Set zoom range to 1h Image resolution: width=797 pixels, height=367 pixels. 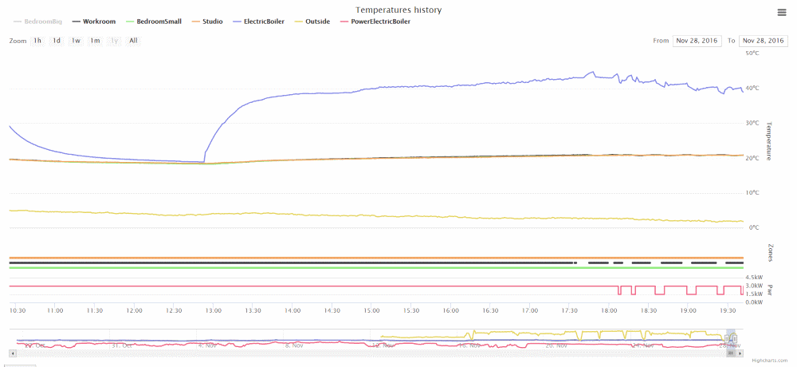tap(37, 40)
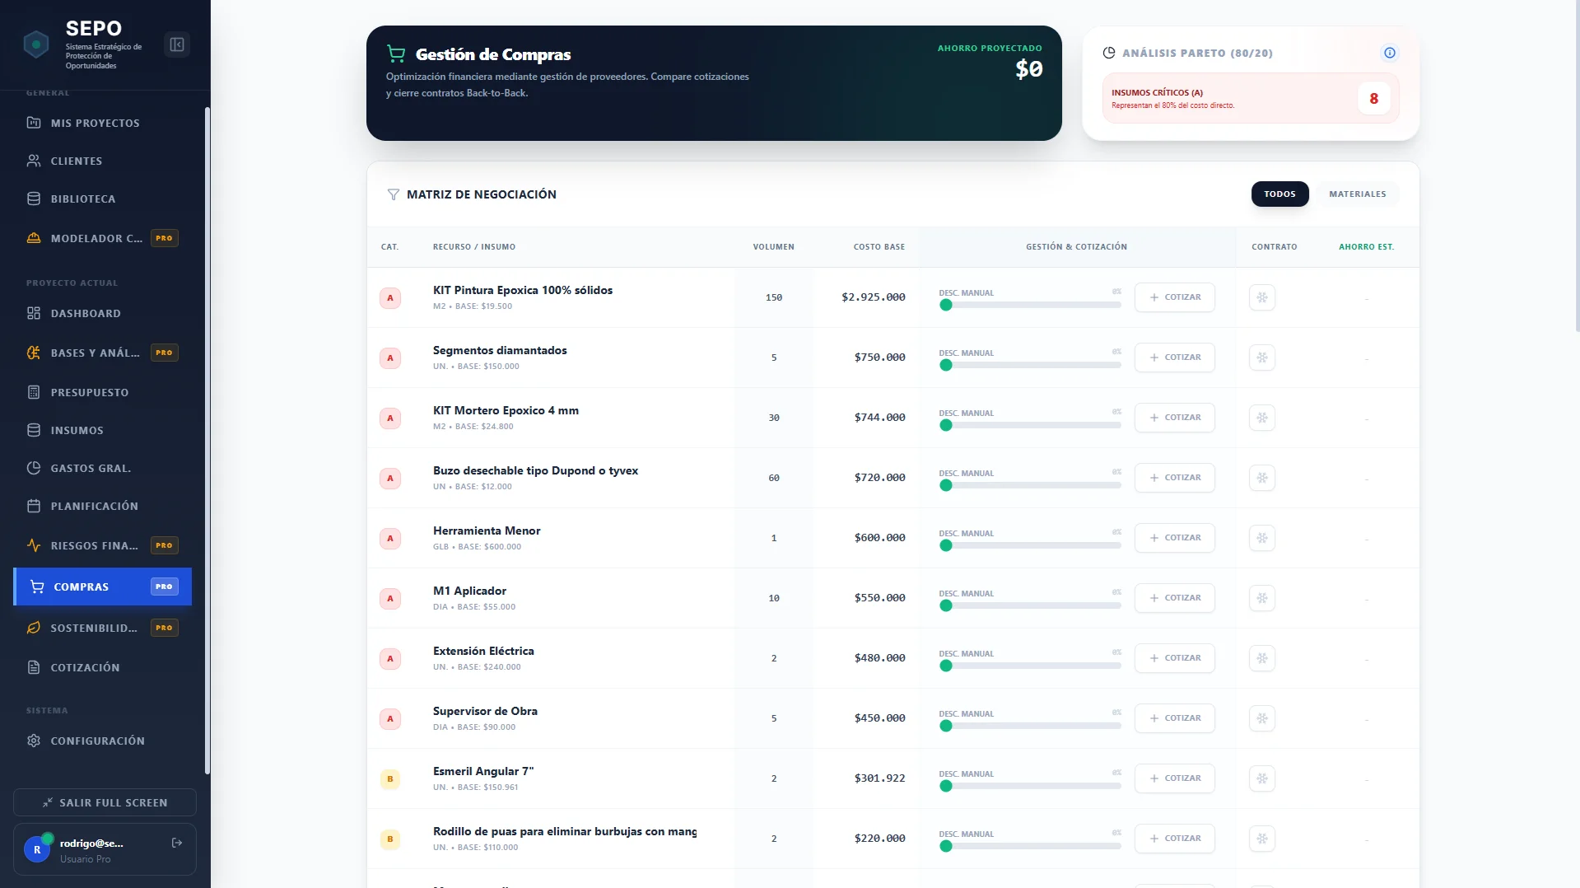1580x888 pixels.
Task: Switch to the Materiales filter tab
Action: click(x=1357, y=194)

——————

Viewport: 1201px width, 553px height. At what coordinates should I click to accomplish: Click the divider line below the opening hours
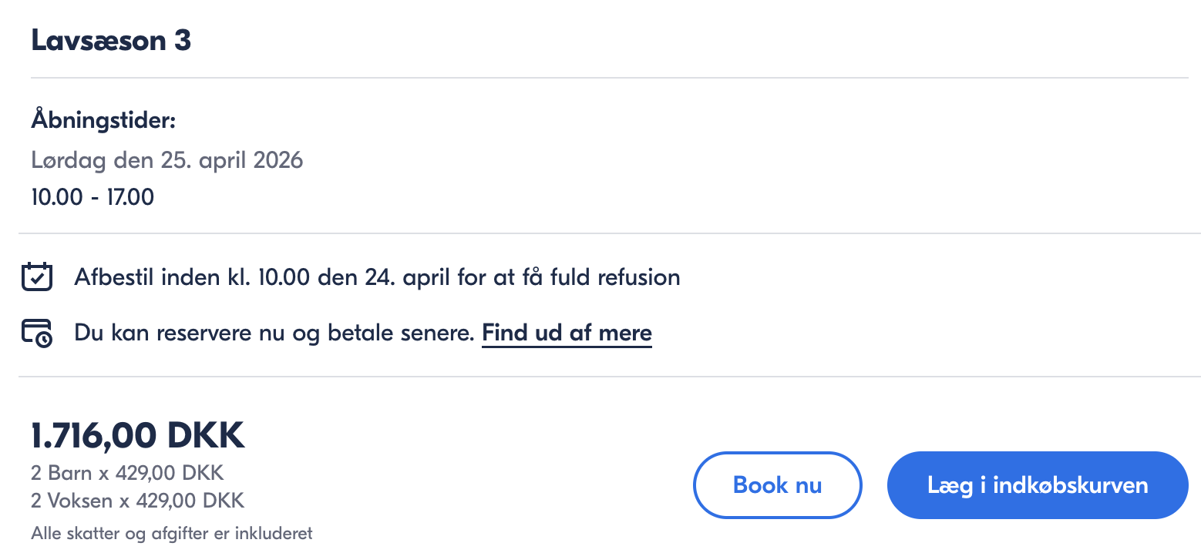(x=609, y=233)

——————

▶ REQUIREMENT:
Extract each line from the entries above that contains the string "click".

▶ COMPLETED EXERCISE:
Action: click(x=1357, y=194)
Viewport: 1201px width, 553px height. At what coordinates should I click to accomplish: Click the divider line below the opening hours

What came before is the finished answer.